How is it that folks don’t know what is going on with the Disney Path to 9/11?

Perhaps Katherine Hepburn should have been doing the announcement instead of me. Oh, okay, she is dead! That would have gotten those consumers’ attention though!

And CNN would have been all over it as it was about a white woman.

The Path to 9/11: My 2 Cents, or less, Worth!


So, if ABC and the Mouse really wanted to blame someone for 9/11 other than our Dear Leader with their $30 million dollar campaign contribution to the Republican National Committee why not go back all the way.

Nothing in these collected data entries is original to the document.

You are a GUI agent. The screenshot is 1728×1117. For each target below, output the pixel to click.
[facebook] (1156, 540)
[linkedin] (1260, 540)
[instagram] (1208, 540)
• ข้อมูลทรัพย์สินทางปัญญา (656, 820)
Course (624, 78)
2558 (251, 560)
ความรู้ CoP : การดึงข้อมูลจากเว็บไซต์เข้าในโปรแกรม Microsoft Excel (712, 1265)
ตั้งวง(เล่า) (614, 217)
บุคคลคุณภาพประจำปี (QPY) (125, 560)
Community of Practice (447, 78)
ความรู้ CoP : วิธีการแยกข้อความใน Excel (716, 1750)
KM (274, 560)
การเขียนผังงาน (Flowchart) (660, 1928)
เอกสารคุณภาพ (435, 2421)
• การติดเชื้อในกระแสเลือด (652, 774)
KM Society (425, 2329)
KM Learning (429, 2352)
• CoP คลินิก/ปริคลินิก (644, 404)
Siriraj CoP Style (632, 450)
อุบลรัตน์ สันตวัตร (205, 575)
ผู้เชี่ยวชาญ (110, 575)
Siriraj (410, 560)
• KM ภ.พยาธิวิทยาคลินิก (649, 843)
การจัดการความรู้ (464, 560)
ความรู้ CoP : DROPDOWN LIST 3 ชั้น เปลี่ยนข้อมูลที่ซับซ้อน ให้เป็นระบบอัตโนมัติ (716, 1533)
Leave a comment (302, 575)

Well, I guess I can understand their trepidation as it takes you to Ronald Reagan in 1985 when he armed and outfitted Osama in the jihad against the Soviet Union.

Oh okay, I guess that would make the mouse that is roaring at the Clintonistas, not to mention their cohorts, a tad uncomfortable.

So, because it isn’t just the left and center of the political spectrum that is upset about this Political Ad offered up by ABC and Disney, on the free airwaves I might ad, I think that Tristero over at Digby’s Hullabaloo has the right reaction:

Even The Cons Hate It

by tristero

You know you've got a Condition Red public relations debacle on your hands when everyone from Bill Clinton to John Podhoretz agrees you suck. What Christy sez.

I assume someone will collect and publish the list of commercials for show 2 - show 1 being broadcast without ads. I for one will take that list very seriously. Any sponsor whose products I can avoid, I will, and those that can't will hear from me.

As for ABC, you couldn't pay me to watch their shows. And there are plenty of really exciting places to take my kid for vacation, none of which have anything to do with copyright-protected rats... sorry, I meant mice.

Exactly! And I personally find it to be counterproductive and stupid to disagree with Christy!

Disclosure: I haven’t watched ABC/Disney since they pulled the plug on TimeWarner several years ago in the cableland dispute, so no great loss for me. As if ABC/Disney would be a great loss for anyone! And why was it that they refused to distribute Michael Moore’s Fahrenheit 9/11? Oh, that’s right it was too political during an election year

Campaign contribution to DNC: not so good. Campaign contribution to RNC: good.

I smell a few law suits, but that could be just rat and mouse droppings.